After the war, things again returned to “normal”. In 1977, Paul was appointed Commander of Cadets at VMI, a role he cherished and saw it as a return to his military roots. His time there was cut short when he was promoted to Brigadier General and was reassigned. During this time, Richard had received his first and second stars and had been Post Commander at Fort Jackson, South Carolina and Fort Hood, Texas. Upon receipt of his third star, Richard was assigned to the Pentagon where he helped orchestrate the Granada Invasion. It was to be his final assignment. After announcing his retirement in 1985, he was offered a fourth star and an assignment to VMI as Superintendent. He turned it down and retired to his farm in Nelson County.
Paul retired shortly thereafter and moved to Amherst, Virginia in part to be close to Richard and his family. They were the only two brothers to serve in the U.S. Army as Generals at the same time since the Civil War.

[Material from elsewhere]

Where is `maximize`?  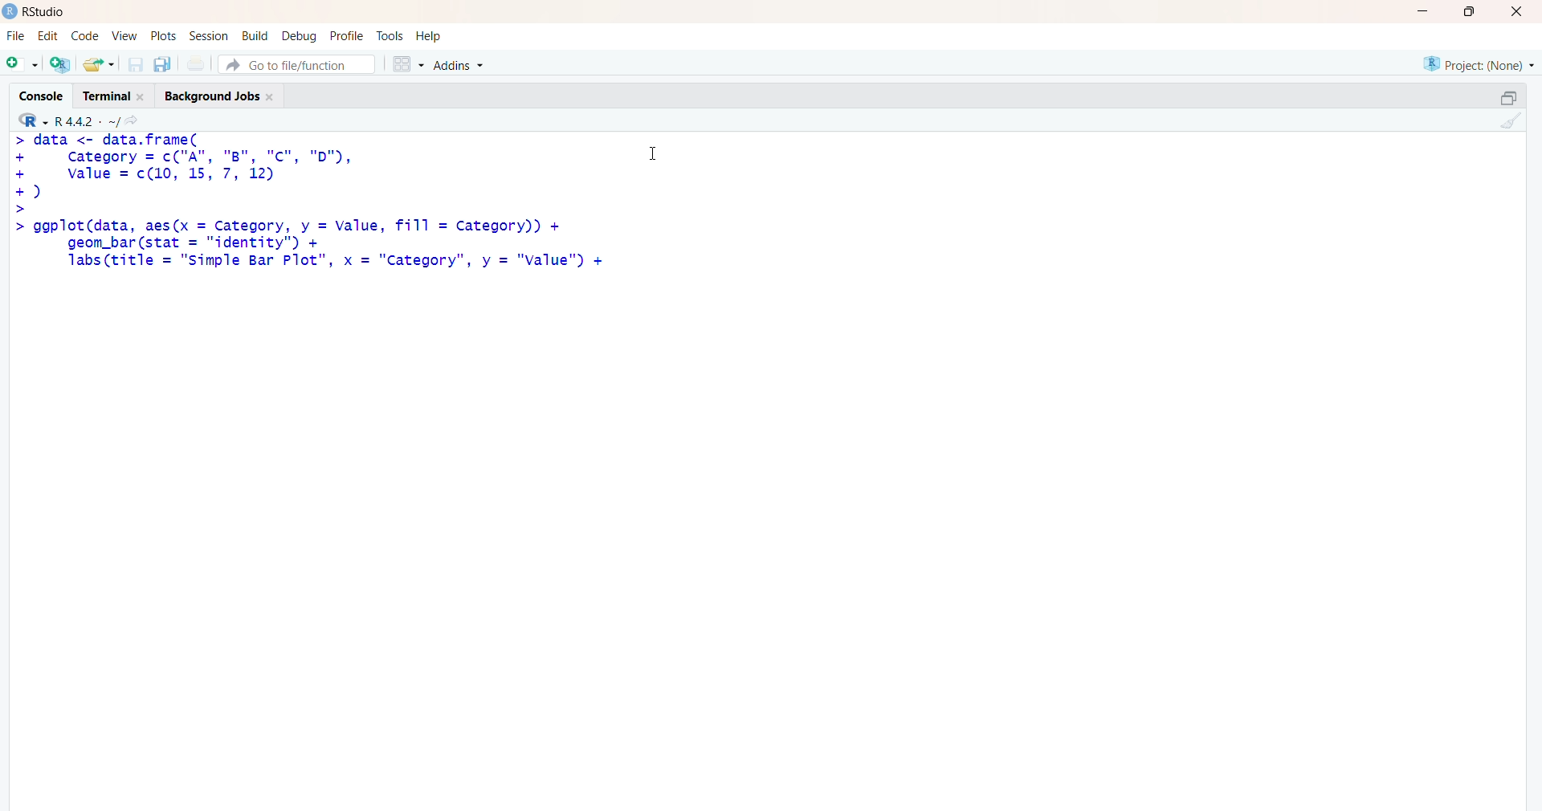
maximize is located at coordinates (1475, 11).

Those brothers were George Armstrong Custer and his brother Thomas Ward Custer. My brothers are gone now but what a wonderful legacy they have left for their children and grandchildren. Paul is buried in the Stonewall Jackson Cemetery in Lexington. Richard’s ashes were spread over his beloved farm of Tye Bend. (Tye Bend was named after the Tye River which flows at the foot of the farm where there is a bend in the river.) But, you know what? I still miss them.”

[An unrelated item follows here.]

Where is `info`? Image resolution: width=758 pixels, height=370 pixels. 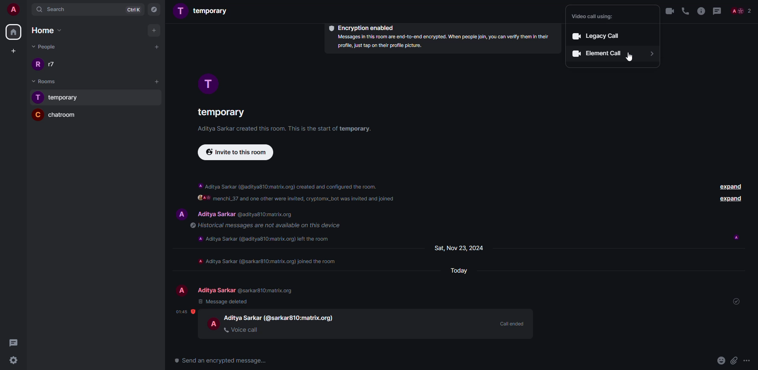 info is located at coordinates (268, 226).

On 30 April 1966, 1st Battalion, 2nd Infantry Regiment (also known as the 1/2 Infantry) of the First Infantry Division led by Richard Prillaman, engaged the enemy near Lo Go, Vietnam and captured a large quantity of black cotton cloth which was used by the Viet Cong to make their pajama-like uniforms. At the direction of the battalion commander, the cloth was made into scarves to be worn by the battalion’s soldiers. LTC Prillaman wanted to make his soldiers distinctive and provide something more appropriate than the green towels the men often wore around their necks. The embroidery on the scarves was a different color for each company: HHC- yellow; Company A – red; Company B – white; Company C – blue; Company D – green. So was born the Black Scarf Battalion. The battalion continued this tradition until they redeployed to the United States in 1970. LTC Richard Prillaman went on to command an Armored Division during the 1980s and retired as Lt. General.
Gladys Lewis Prillaman was a nurse at Shackleford Hospital and at Martinsville General Hospital and would walk from her home on Ellsworth Street for her scheduled shift. Her nurse’s cloak, along with a display of the Black Scarf Battalion, is on display at the Bassett Historical Center. Skip Prillaman married Lois Gale Cockran of Bassett and they reside in Martinsville.